Nanographs of mGO and of UreaLiCl-mGO are illustrated in Fig. 2b and Fig. 2c, respectively. Magnetic nanoparticles of Fe3O4 are structured as nanosphericals. Fe3O4 nanoparticles are located onto GO sheets homogenously and no agglomeration is detected, approving well-controlled conditions of synthesis including pH, time and amount of materials. In addition, DES covers mGO completely. The morphology of Fe3O4 is unchanged but ultrasonic waves decreased the average size of particles from 50 nm to about 27 nm [13].
AGFM curve of UreaLiCl-mGO is plotted in Fig. 2d. Saturation magnetization (Ms) of nanocomposite is about ±25 electromagnetic units (emu g−1). This amount is more than the minimum magnetic amount (±16 emu g−1) of magnetic adsorbent [24]. Meantime the component has superparamagnetic property.
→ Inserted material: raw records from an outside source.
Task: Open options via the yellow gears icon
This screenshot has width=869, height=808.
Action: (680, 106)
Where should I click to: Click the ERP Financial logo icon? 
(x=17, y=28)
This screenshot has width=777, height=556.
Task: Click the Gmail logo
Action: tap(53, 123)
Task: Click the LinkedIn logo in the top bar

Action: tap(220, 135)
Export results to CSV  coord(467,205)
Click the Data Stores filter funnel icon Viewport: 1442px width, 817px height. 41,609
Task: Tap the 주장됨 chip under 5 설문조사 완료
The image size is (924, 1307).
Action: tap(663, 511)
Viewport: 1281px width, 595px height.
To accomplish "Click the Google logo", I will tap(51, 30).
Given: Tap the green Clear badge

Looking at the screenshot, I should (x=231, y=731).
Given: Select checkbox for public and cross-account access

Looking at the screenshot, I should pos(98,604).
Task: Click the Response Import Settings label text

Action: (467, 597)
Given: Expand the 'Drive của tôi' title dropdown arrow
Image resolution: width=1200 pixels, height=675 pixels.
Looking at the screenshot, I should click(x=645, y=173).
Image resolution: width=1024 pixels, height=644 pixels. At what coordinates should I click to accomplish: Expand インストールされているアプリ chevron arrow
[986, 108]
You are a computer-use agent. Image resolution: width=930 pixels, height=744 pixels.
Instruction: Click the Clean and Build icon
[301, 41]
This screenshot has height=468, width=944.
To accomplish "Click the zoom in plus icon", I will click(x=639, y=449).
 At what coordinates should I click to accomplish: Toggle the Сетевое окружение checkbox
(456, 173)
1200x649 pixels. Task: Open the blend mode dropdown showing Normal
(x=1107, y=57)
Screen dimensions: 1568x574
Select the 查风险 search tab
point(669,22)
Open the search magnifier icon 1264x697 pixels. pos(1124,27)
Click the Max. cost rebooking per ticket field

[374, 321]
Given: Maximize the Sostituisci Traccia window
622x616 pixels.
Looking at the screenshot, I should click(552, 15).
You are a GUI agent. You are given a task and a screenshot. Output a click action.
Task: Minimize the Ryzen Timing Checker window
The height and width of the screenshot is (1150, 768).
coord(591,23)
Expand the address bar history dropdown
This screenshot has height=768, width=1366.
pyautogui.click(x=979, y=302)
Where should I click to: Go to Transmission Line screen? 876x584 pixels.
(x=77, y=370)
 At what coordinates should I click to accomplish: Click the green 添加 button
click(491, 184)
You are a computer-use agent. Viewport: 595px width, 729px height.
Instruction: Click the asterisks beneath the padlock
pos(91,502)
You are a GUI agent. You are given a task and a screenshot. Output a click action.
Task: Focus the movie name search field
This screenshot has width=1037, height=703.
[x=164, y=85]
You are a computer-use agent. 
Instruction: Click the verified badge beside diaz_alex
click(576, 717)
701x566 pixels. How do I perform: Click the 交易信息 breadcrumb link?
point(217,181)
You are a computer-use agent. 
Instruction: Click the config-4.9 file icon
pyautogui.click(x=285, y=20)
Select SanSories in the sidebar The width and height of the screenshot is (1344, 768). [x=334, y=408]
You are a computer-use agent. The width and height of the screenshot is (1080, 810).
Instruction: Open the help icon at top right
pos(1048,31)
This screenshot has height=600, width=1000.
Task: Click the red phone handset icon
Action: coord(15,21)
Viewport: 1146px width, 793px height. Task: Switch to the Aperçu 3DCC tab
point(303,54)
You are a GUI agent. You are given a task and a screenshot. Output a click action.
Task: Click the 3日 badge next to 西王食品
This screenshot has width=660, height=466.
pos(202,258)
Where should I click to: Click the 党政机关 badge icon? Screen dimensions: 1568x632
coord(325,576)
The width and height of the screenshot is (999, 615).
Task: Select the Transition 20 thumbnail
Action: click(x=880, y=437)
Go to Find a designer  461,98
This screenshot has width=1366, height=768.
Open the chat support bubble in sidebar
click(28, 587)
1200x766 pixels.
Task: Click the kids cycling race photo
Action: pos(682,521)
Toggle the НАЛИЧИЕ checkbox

3.2 Optimization of the method
3.2.1 Effect of pH
pH is one of the effective parameters on adsorption process. In alkaline pH, heavy metals form oxo or hydroxo complexes with OH− and in acidic pH, H+ ions occupy the active negative sites of adsorbents. In both condition the affinity of adsorbents to adsorb heavy metals decreases. To investigate the effect of pH, pH of a series of samples was adjusted from 2 to 9 and the procedure was applied according to section 2.4. The results are plotted in Fig. 3. From pH=4 to pH=6, the recovery stayed maximum. Before pH=4, H+ occupied the active sites of adsorbent and after pH=6, Pb(II) ions were precipitated as Pb(OH)2 and PbO, so recovery decreased. All subsequent works for separation and preconcentration of Pb(II) were done in pH of 5 ± 0.5.
3.2.2 Effect of equilibrium time and amount of adsorbent
The effect of contact time on Pb(II) adsorption onto UreaLiCl-mGO was investigated at different intervals in the range of one to 30 minutes. After gathering UreaLiCl-mGO by a magnet, the supernatant was removed and the settlement was eluted by HNO3 (1 mL, 2 mol L−1). The recoveries are steady after 15 minute so it was selected as the optimum agitation time for all the subsequent experiments.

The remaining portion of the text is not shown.